三人に何かしてもらう必要なんて無い、此処に居てくれるだけで良いんだ。それだけで支えになっているから。


時計台での戦いにより、グレンはそのことに気付いた。いや、本当は前から気付いていた。


力を合わせて犬魔と戦ったとき、俺たちは仲間なんだと。


今後アクアとセレスに対し、一切の隠し事はしない。以前二人としたこの約束を破ろうと思う。


グレンの中に芽生えた仲間としての感情を、死ぬまで隠し続ける。


俺は最後まで同志として、仲間と共に戦うんだ。


セレスと同じ時間を俺は共に生きている・・・それ以上の何を求める必要があるんだ。




グレンは明日の出発に備え、再び背をベッドへ預ける。


折角の機会だ、たまには考えるのを止めて、ゆっくり休もう。


・・

・・

一方その頃、ガンセキとアクアは。

・・

・・


宿をでた二人はそのまま大通りに向かい、まずは食料の買い付けを。


ユカ平原での野宿はこれまで以上に危険となる。


平原に存在する村は少なく、野宿を覚悟する必要もあるだろう。


だがこの平原には村は殆どないが、旅人専用の宿泊施設のような場所が幾つか存在している。


多少遠回りとなっても、野宿は避けながらデマドへ向かいたいとガンセキは考えていた。



アクアは周囲の景色を見渡しながら。


「レンガに到着したときは怖かったけどさ、もう大分なれたよ。それに友達もできたから離れるのが寂しいかな」


俺たちが良く利用した食事所に二人と同年代の娘がおり、何度か足を運ぶうちに仲良くなったようだ。

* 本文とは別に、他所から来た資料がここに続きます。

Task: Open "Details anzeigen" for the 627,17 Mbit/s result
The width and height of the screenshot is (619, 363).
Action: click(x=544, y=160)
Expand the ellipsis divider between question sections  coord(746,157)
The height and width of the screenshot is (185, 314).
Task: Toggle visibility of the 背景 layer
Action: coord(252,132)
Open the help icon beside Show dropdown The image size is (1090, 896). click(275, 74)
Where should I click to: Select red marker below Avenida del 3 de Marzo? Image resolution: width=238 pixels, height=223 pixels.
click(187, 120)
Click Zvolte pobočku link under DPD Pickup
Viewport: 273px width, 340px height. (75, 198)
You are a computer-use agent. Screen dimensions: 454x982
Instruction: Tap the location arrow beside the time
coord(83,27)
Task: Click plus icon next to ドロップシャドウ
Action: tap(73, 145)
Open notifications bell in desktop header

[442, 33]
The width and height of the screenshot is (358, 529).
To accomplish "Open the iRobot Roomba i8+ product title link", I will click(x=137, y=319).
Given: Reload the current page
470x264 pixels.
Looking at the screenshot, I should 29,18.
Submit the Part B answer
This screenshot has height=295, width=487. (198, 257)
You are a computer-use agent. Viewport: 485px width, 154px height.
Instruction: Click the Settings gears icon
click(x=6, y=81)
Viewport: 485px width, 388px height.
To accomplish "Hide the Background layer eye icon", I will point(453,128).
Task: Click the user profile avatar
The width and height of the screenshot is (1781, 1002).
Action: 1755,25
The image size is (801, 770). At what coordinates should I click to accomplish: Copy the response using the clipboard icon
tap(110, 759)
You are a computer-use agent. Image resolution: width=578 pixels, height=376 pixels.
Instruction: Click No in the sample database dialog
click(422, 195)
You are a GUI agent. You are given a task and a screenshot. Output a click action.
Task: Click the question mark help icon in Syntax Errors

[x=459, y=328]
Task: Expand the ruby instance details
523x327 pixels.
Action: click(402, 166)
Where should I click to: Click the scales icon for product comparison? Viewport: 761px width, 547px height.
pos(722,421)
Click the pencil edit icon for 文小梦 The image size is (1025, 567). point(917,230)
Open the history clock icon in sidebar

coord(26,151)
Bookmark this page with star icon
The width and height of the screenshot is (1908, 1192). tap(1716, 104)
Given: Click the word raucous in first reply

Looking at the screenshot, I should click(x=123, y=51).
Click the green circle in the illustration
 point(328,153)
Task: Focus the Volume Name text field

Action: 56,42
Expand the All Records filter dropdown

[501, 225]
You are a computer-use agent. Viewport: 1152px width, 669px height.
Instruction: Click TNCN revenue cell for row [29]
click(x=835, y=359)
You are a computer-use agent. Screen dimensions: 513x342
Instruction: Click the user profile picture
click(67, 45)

母と長男とその娘で切り盛りしている店で、次男はレンガの兵士として働いているとセレスが言っていたか。


寂しそうなアクアの横顔を眺めながら、ガンセキは穏やかな口調で話しかける。


「明日旅立つ時に寄ると良い、レンガでは世話になったからな」


俺は修行場に挨拶へ行ったあと、南門軍所でゼドさんと今後の打ち合わせをすることになっている。


三人はグレンの荷物を取りに工房へ向かうことになっているから、その途中で寄ることもできるだろう。


ガンセキの言葉にアクアは笑顔を向けると、元気な声で返事をする。


「旅立つときに時計台で待ち合わせすることになってるんだ、ミレイちゃんにグレン君を紹介したいと思って」


それは実に喜ばしいことだが、問題があるな。


「残念だが、昨日の一件で時計台の広場は封鎖に成っている。なんなら今から店の方へ足を運ぶか?」


時計台への坂道は通ることができるが、実際の戦闘現場である時計台は数日入れないだろう。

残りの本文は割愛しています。